# The data

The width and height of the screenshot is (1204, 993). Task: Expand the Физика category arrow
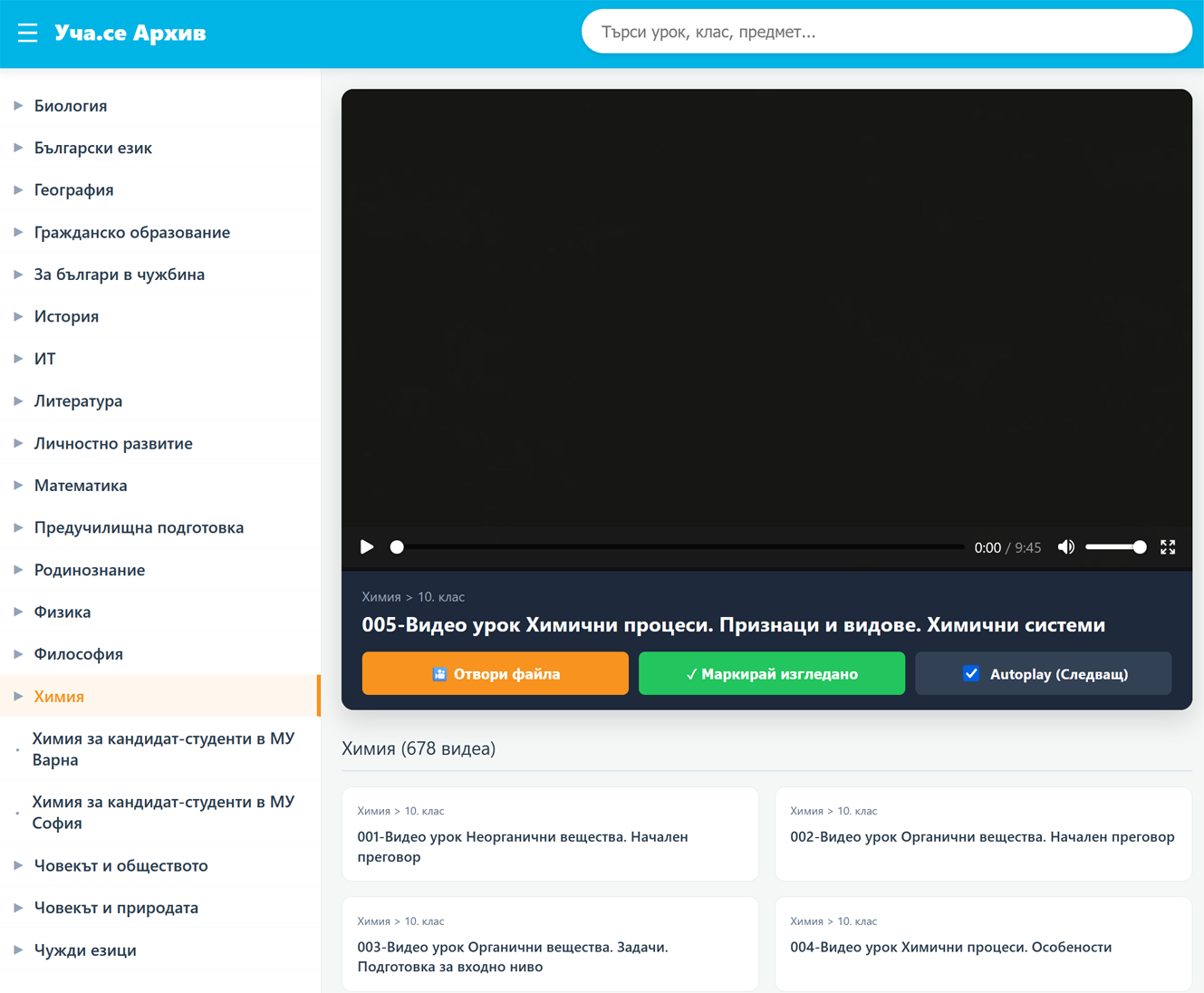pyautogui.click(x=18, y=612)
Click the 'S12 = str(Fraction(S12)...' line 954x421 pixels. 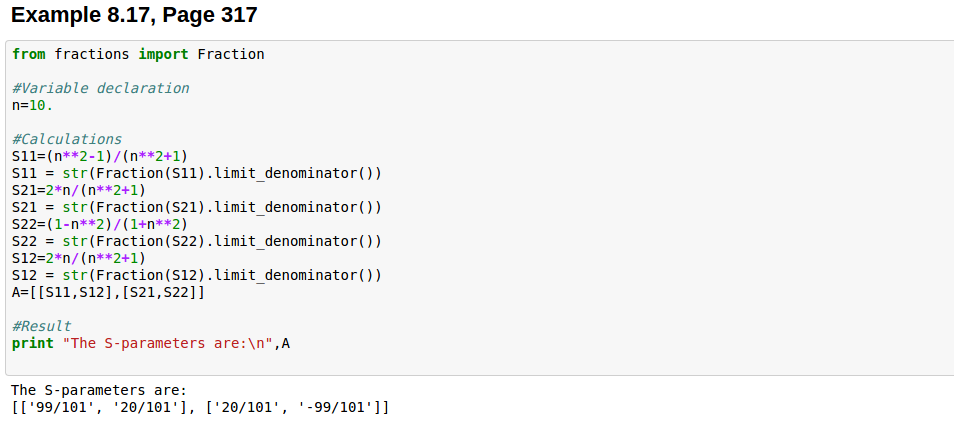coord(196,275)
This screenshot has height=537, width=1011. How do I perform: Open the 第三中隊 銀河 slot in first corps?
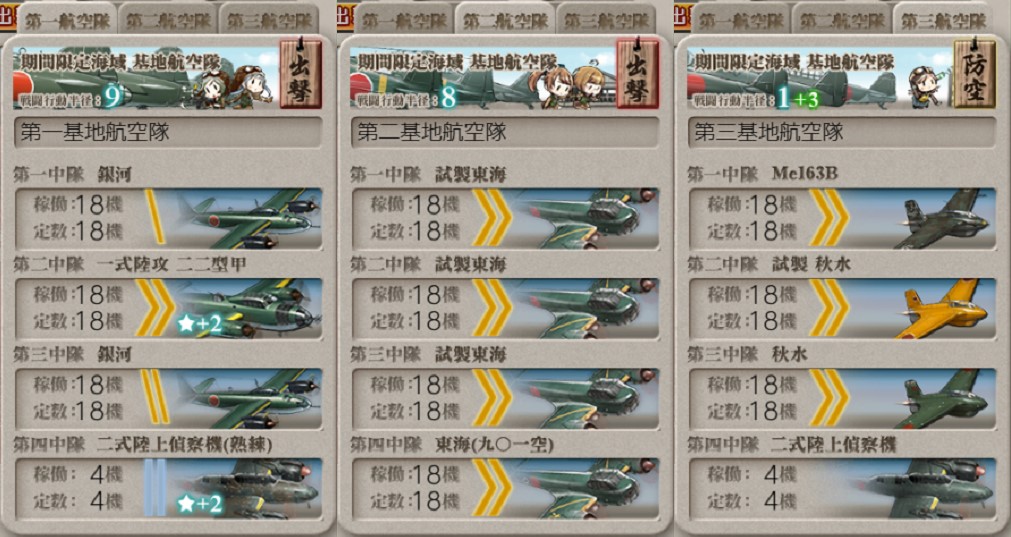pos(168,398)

# Requirement
Reproduce nothing but the lines from the line containing "This screenshot has" through the last line of the data above, exactly as written and without pictures.

# Your solution
This screenshot has height=537, width=1011. How do I perform: Open the 第三中隊 銀河 slot in first corps?
pos(168,398)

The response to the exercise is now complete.